Among the present invention, the working solution feed unit is used for input service liquid in threedimensional model; The natural gas feed unit is used for to threedimensional model input natural gas, and can control the pressure of the natural gas of input; Environment control unit is used to control the environment temperature of threedimensional model; The back pressure control module is used to control the output pressure of natural gas after the simulation mining, water etc.; Post-processing unit is used to gather and handle the signal of each sensor, the signals collecting of each sensor generally comprises: to amount of natural gas, the water yield of simulation chamber input, the amount of natural gas of simulation mining output, the water yield of generation, temperature, pressure, differential pressure and resistance in the simulation chamber, and from the video image in the simulation chamber of fibre opic endoscope; The data of each sensor are handled and are generally comprised: output time-temperature curve, time-pressure curve, time-differential pressure curve, time-resistance curve, pressure-production curve or the like, so that each data is carried out overall merit.
The withstand voltage scope of threedimensional model is generally 5~40MPa, and cavity volume is the spherical cylindrical or square stainless steel cauldron of 50~500L; Described threedimensional model pref. cylindrical reactor, the preferred 25 ± 2.5MPa of withstand voltage scope, the preferred 110 ± 20L of cavity volume, and inner chamber three dimensions length should be greater than 500mm.Generally be provided with temperature survey interface, pressure measxurement interface, electrode interface, fibre opic endoscope interface and sample tap on the described threedimensional model; The quantity of described temperature survey interface, pressure measxurement interface, electrode interface, fibre opic endoscope interface and sample tap should increase with the volume of threedimensional model, the position of opening of its interface should guarantee that temperature, pressure, optical fiber, electrode and sampling monitoring point are uniform in the threedimensional model space, and per 8~12L space should have respectively 1 of temperature, pressure, electrode, optical fiber shooting, sampling monitoring point.Also should be provided with on the threedimensional model and vacuumize interface, be used for being connected with vacuumizing device.

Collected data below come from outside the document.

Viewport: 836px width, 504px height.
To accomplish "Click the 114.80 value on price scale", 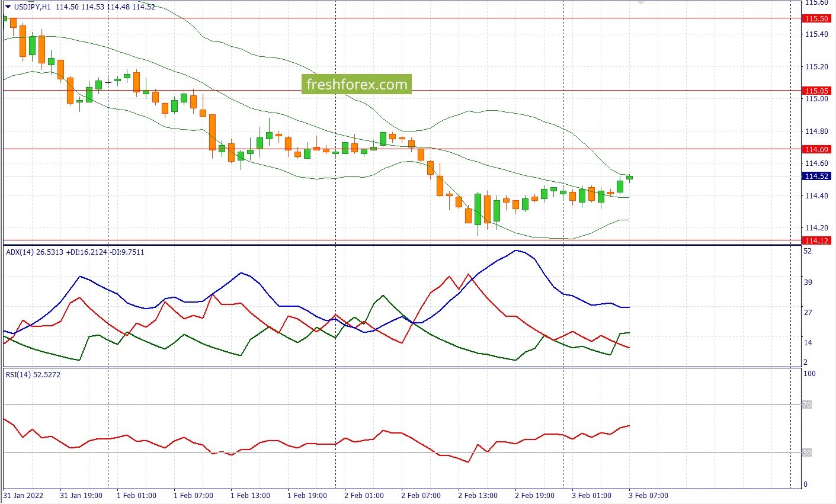I will 816,131.
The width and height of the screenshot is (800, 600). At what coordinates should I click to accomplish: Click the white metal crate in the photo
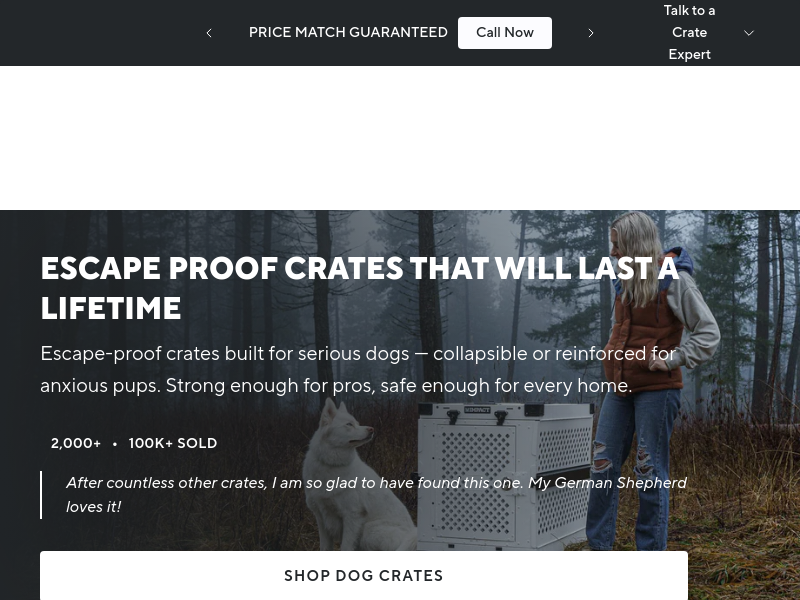point(505,477)
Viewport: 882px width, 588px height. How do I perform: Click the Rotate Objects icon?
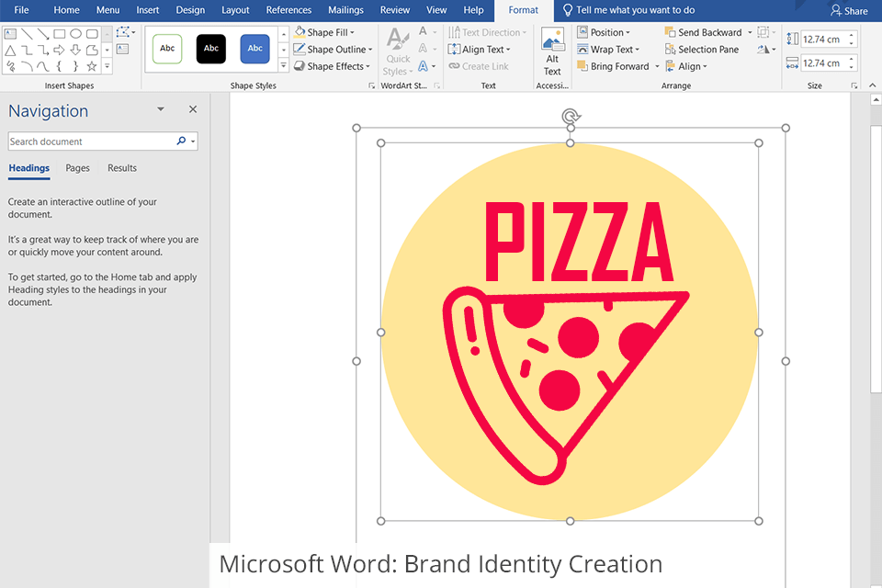764,50
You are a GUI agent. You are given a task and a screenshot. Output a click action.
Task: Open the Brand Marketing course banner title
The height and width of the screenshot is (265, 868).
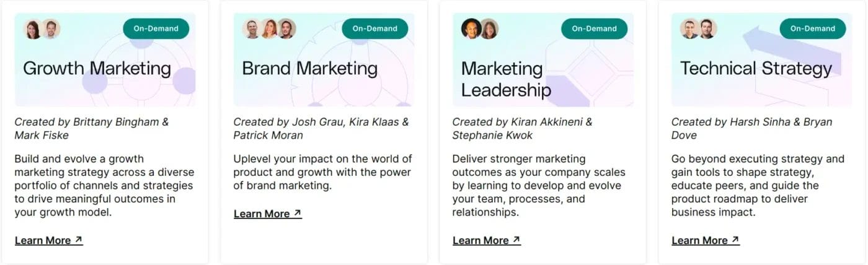(x=309, y=68)
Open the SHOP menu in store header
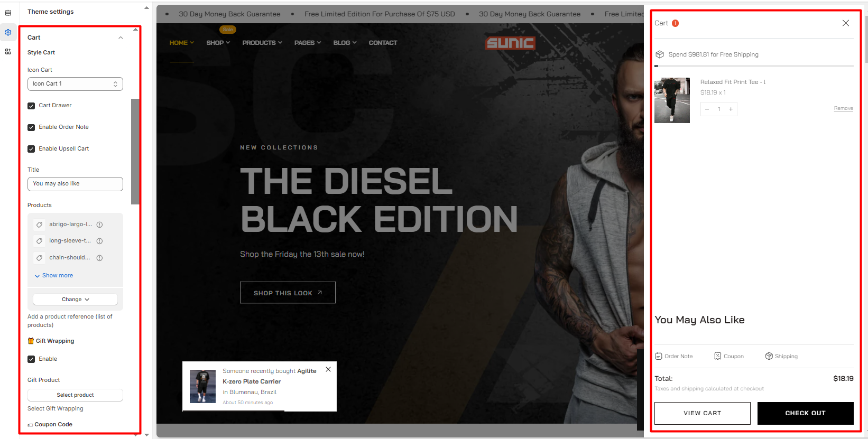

For columniform threedimensional model, it can form the simulation chamber by some bolt sealings by upper flange, cylindrical shell and lower flange.The inboard in described simulation chamber is provided with dismountable insulating board, to reduce simulation chamber and extraneous interchange of heat, improves the constant temperature effect in simulation chamber; Described upper flange, lower flange middle part can be provided with each one in upper end gas-liquid mouth, lower end gas-liquid mouth respectively, and upper end gas-liquid mouth, lower end gas-liquid mouth all communicate with natural gas feed unit and working solution feed unit.Vacuumize interface and can be arranged on upper flange.
Natural gas and working solution form hydrate layer after being injected into the simulation chamber in the chamber.For the state of each position of hydrate layer in the chamber is gathered, can experimental scale hydrate layer be divided into n detection layers along depth direction, preferred 3 layers, when being divided into 3 layers, be respectively upper strata detection layers, middle level detection layers and lower floor's detection layers of corresponding hydrate layer inside.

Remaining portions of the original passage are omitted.